---------- Records for this exercise

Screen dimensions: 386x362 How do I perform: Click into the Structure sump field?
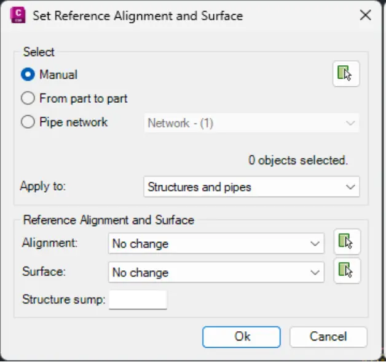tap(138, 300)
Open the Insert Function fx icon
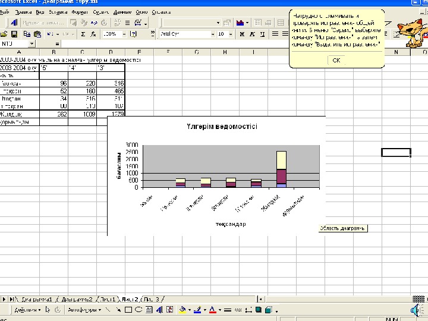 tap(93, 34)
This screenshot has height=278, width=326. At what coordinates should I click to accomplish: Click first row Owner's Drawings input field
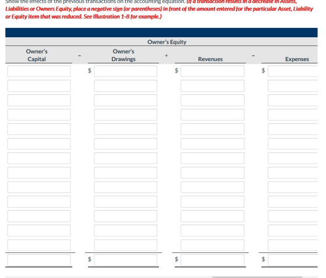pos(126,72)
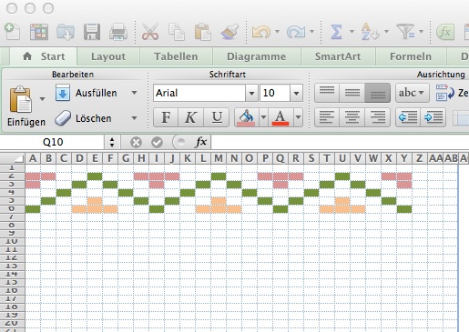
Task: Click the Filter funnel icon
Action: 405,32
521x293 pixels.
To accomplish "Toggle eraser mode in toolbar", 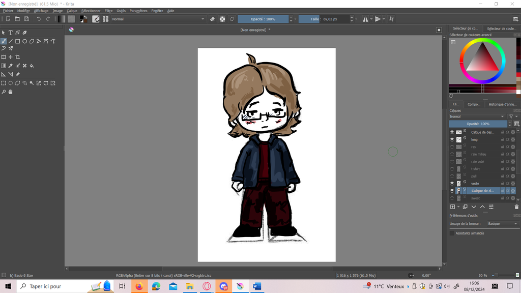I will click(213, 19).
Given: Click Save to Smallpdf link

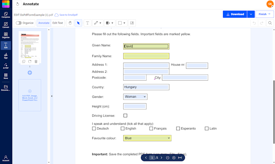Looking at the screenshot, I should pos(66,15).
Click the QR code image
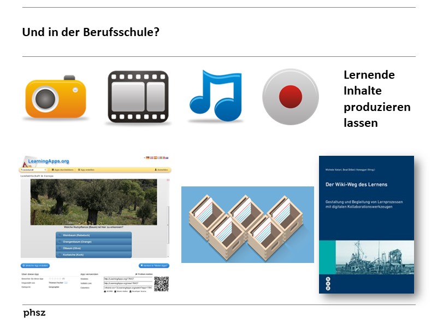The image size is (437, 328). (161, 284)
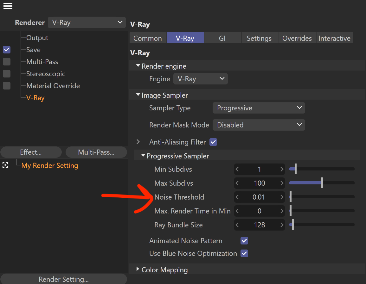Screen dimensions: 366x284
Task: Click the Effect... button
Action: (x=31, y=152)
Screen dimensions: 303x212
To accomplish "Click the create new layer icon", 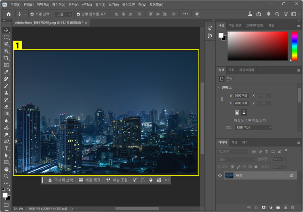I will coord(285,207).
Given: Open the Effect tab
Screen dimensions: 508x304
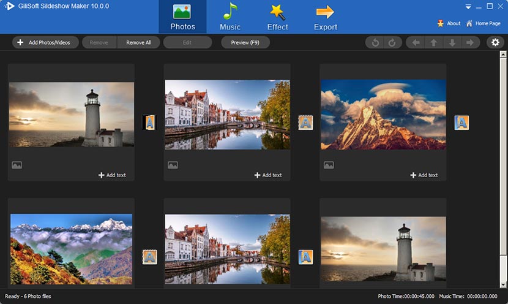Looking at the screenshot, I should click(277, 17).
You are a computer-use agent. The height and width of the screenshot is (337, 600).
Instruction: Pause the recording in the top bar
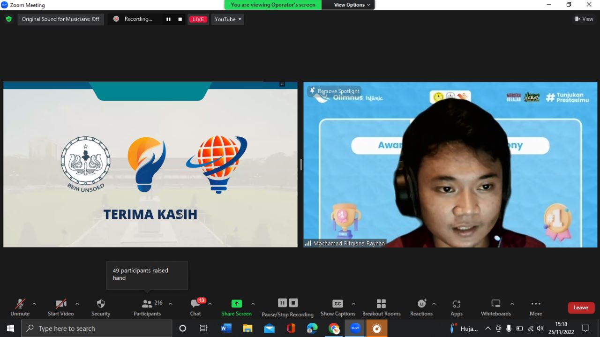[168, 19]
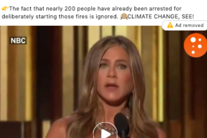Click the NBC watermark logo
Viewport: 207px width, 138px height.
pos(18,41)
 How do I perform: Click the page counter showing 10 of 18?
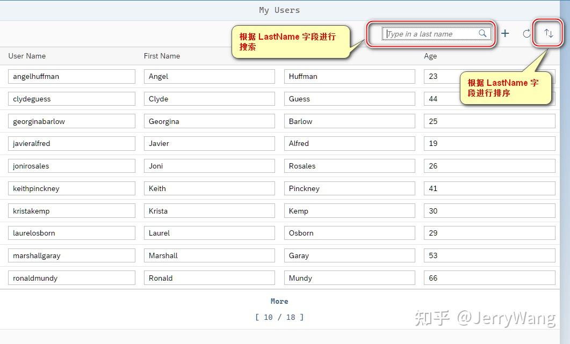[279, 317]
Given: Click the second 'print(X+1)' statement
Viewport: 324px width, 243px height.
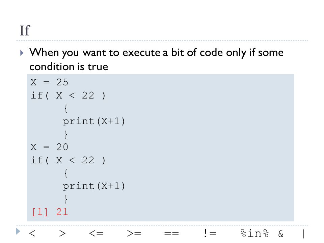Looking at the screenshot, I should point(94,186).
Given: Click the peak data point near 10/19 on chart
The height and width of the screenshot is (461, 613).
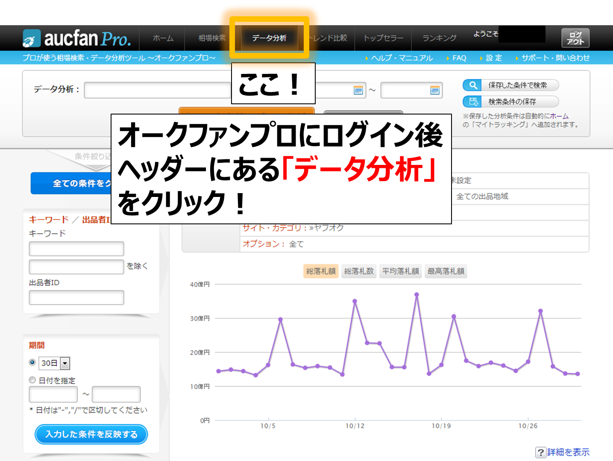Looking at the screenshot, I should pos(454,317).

--------------------
---------- Records for this exercise

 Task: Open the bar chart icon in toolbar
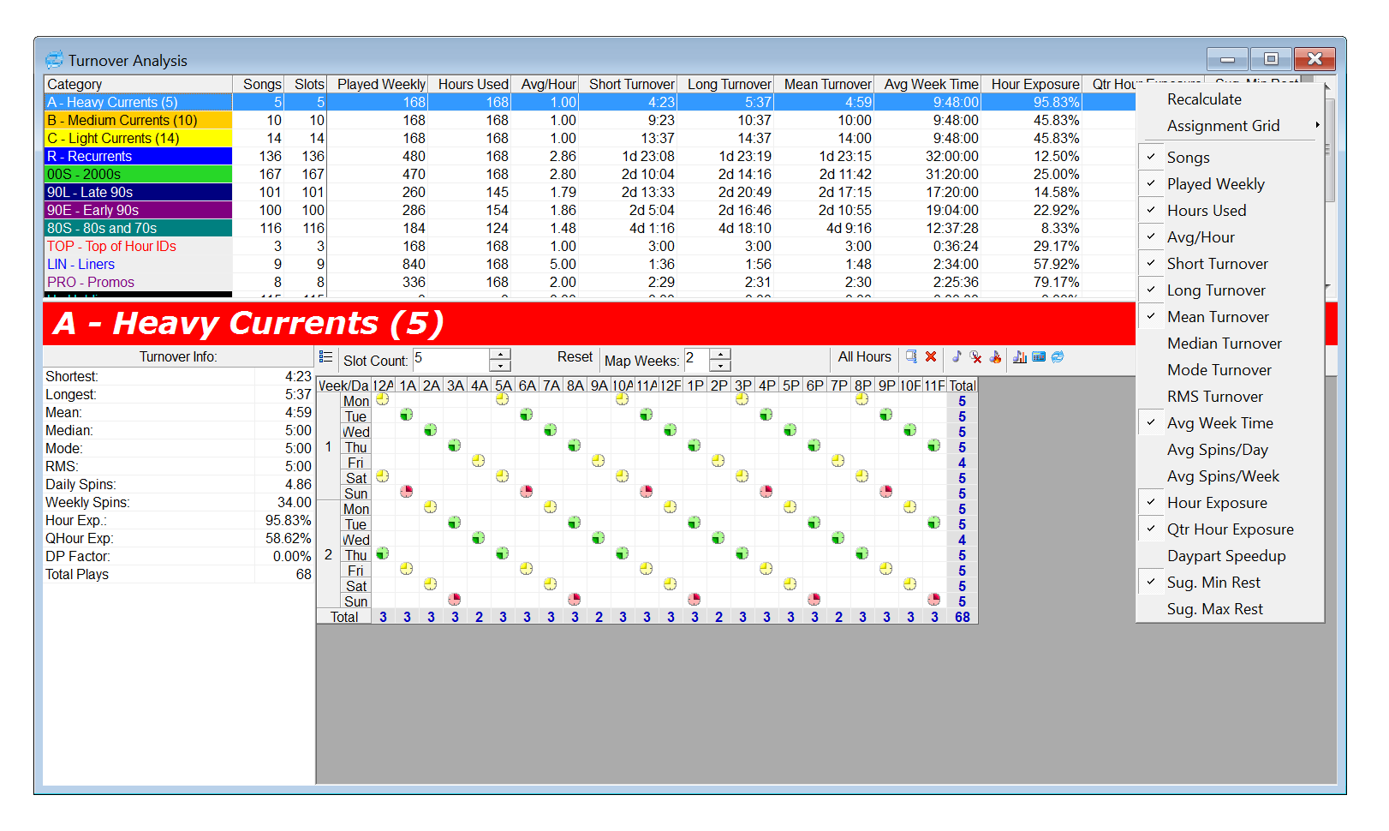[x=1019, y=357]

--------------------
---------- Records for this exercise

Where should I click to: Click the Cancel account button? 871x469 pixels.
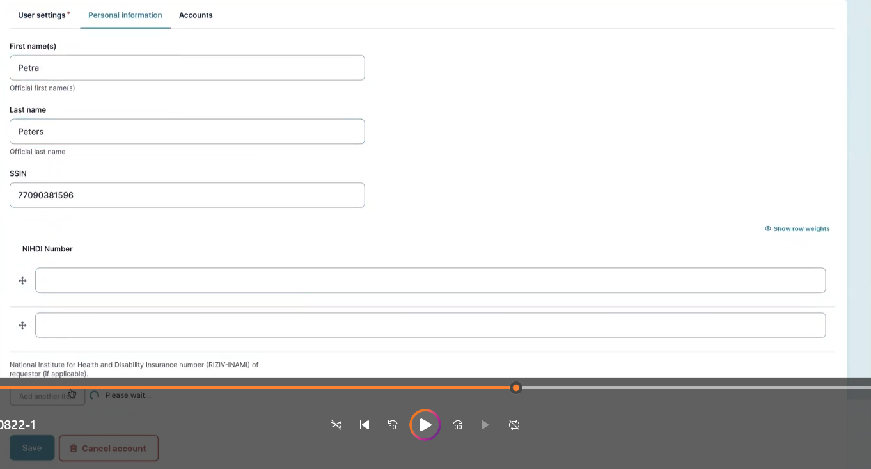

--------------------

Task instructions:
Find the word "pixels" in the records. Copy every line it appears in.

Task solution:
521x293 pixels.
Where should I click to: Click the Cancel account button? 871x469 pixels.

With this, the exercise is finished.